§ INFORMATION PROVIDED:
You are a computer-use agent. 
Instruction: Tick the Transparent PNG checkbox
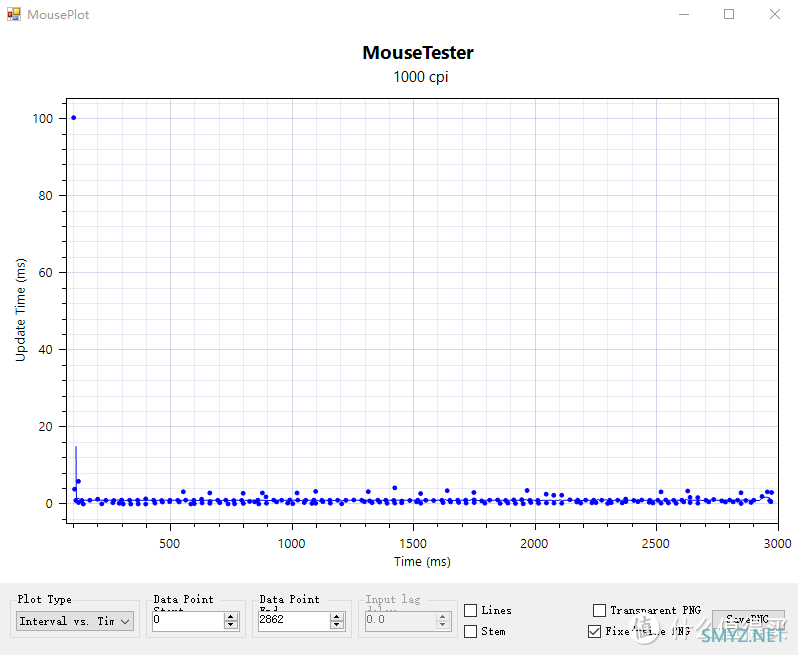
==
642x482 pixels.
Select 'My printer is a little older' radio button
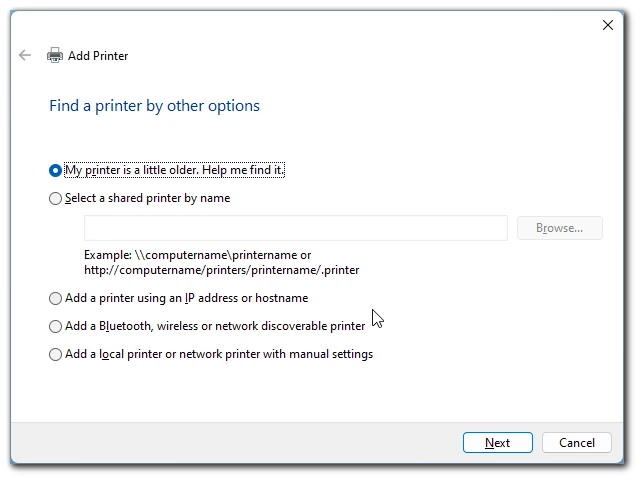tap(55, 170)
---
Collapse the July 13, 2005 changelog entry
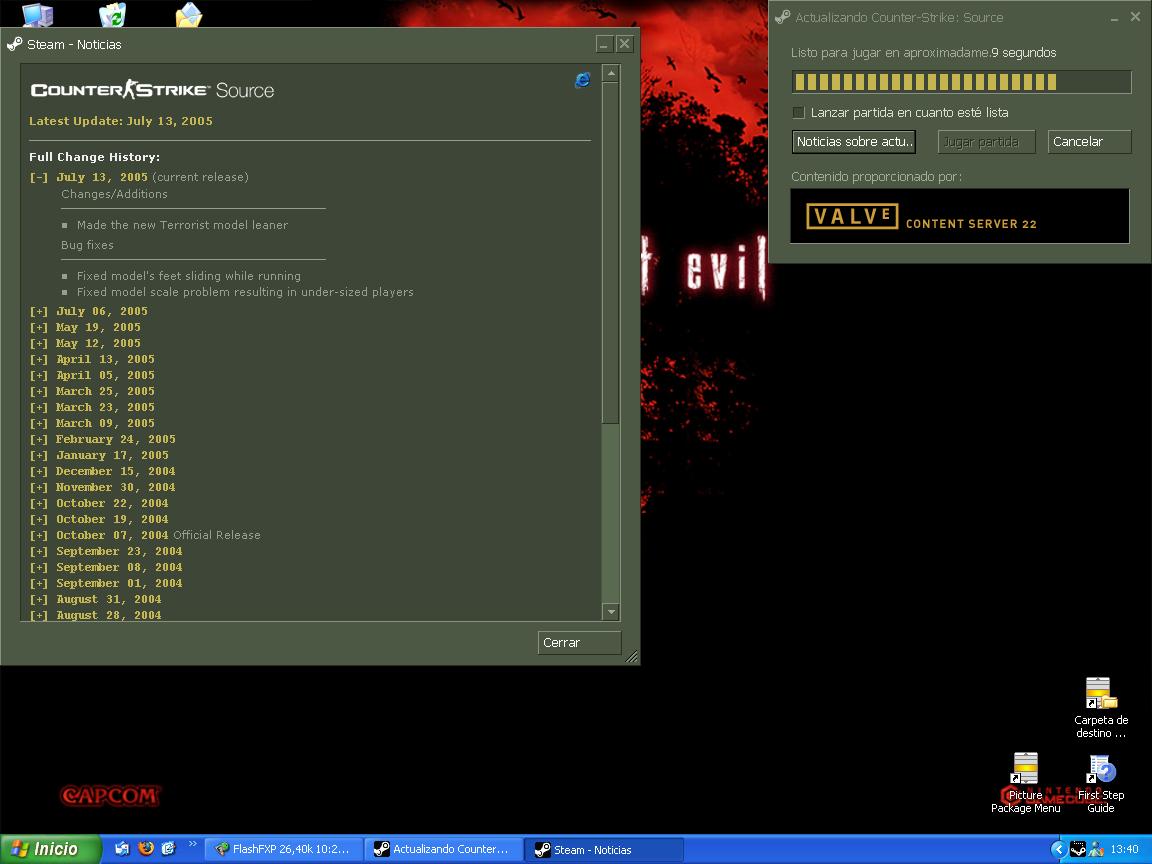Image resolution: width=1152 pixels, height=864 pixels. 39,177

§ TO DO: Looking at the entries above, can you reproduce exactly the lines from the one that holds "You are a computer-use agent." through the one that holds "Instruction: Tick the", and only those?

§ WRITTEN ANSWER:
You are a computer-use agent. 
Instruction: Tick the Transparent PNG checkbox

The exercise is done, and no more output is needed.